Audrey & Sophie vs Arthur Drane & Ken Forton: 8 – 1

Audrey vs Ken: 8-4

Sophie vs Stuart: 8-7

Clare vs Stuart: 2-8

Izzy vs Stuart: 8-5

Clare and Izzy vs Stuart and Sarah : 7-8

Izzy & Sophie vs Stuart and Ken: 8-2

 

After the delirium of playing in forty-degree heat, Izzy and Clare decided to cool themselves off by driving through a hurricane, manually operating the windscreen wipers because there appeared to be no button to press.  In the midst of the lightning and torrential rain, we sat gamely on Fenway Park’s metal bleachers to watch a baseball match that we barely understood. Red Sox narrowly defeated Toronto’s Blue Jays in a record-breakingly slow game. Suckers as ever for sports-based merchandise and greasy foods, we purchased overpriced Red Sox memorabilia and jumbo hot dogs. A tiny child screeched “PLAY BAAAAAAAAALL!” at the beginning of the match, which has become the mantra for all our subsequent tennis games.

 



Afterwards we headed to more familiar sporting territory in the form of Blazing Paddles, a downtown ping pong bar populated by people who cared much less about table tennis than we did. Our commitment to our shot selection never wavered in the face of appalling swings and misses. We seamlessly transitioned from aces on the court to some ace dance moves in what appeared to be a repurposed Chinese restaurant, and met a number of unmentionable local characters.



 


Clare and Sophie

Wednesday, September 10, 2014

September 4

September 4


We congregated at Gatwick Airport, laden with birthday cake, Maggie-H-Tew-inspired goodie bags (Nature Valleys, Lucozades, Ace magazines) and outrageous expectations. In particular, we hotly anticipated the arrival of Izzy's inflight Vegetarian Hindu Meal which we had ordered for her in advance, but the good folk of Icelandair had other ideas and chose instead to teach us some harsh lessons about the Hin-dos and Hin-don'ts of airline cuisine.  Left to starve during our 10-hour flight to Boston Logan, we were briefly relieved by a stopover in Reykjavik Keflavik.  Sophie was struck by the sweet sweet air of Iceland, which she resolved to store in tiny syringes on the return journey; Clare, in desperation, spent sixteen euros on a miniature portion of premium sushi before cracking and opening up the Icelandair Pringles.

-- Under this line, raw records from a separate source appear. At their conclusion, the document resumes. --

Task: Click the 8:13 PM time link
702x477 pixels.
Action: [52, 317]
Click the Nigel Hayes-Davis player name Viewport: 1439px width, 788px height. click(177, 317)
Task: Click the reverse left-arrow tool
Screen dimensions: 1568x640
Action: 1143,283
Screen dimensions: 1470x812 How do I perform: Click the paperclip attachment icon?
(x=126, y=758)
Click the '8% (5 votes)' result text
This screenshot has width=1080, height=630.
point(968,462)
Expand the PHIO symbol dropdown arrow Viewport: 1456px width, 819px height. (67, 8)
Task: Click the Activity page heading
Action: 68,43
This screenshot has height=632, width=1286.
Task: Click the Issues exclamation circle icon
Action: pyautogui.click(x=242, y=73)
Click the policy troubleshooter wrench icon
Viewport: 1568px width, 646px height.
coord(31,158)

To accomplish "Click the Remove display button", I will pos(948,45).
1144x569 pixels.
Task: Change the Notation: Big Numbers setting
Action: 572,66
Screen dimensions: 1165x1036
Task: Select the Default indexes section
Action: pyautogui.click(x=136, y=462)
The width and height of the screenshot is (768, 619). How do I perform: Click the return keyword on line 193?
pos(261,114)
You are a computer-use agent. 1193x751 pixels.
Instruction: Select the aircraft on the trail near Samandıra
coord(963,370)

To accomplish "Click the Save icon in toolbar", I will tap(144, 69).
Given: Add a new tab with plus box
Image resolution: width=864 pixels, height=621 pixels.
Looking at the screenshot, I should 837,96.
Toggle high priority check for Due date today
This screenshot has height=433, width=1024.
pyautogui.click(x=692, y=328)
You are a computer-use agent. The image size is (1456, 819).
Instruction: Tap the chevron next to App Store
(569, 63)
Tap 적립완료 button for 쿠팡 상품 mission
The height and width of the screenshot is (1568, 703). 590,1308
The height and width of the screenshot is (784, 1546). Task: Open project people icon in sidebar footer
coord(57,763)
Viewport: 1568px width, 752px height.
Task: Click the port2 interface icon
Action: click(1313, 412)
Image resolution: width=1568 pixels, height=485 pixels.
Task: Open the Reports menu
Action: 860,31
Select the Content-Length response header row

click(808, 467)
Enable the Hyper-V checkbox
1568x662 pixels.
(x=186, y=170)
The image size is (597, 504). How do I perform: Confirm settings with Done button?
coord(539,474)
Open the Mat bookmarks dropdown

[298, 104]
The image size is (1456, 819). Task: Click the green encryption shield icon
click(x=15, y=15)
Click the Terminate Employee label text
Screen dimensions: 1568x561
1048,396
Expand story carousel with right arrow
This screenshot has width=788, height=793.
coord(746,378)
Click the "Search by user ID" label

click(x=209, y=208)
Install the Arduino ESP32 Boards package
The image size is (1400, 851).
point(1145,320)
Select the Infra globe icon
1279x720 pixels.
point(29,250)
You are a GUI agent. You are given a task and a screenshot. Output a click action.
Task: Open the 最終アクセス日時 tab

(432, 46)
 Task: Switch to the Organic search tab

Ratty and sugar-deprived, we were harassed by petty bureaucrats reminiscent of Andrew who accused us of lying about the nature of our stay in the US.  This was merely the first of many attempts to explain to bemused locals about our niche racquet sport venture. Audrey shepherded us capably towards the Alamo car hire zone, where we were given the keys to a frighteningly large Japanese SUV by a cheery man who saw no problems in loaning a pristine vehicle to four incompetent English girls.  Imagine his surprise and fear when Clare nervously bunny-hopped around the subterranean car park, nearly mowing down two innocent Alamo officials. She then attempted to drive through Boston, ignoring several one way systems, an electronic toll gate and derisive snorts from irate Yanks.  The journey was made infinitely more complicated by Jonny 'why is he here exactly?' Whitaker's petty insistence on being picked up from Boston Tennis and Racquets Club (the first in a long series of minor and mid-range annoyances of Whitaker's making). We finally arrived at our friend Emily's house in downtown Somerville and promptly kicked her out of her new home, after demanding a beer or two.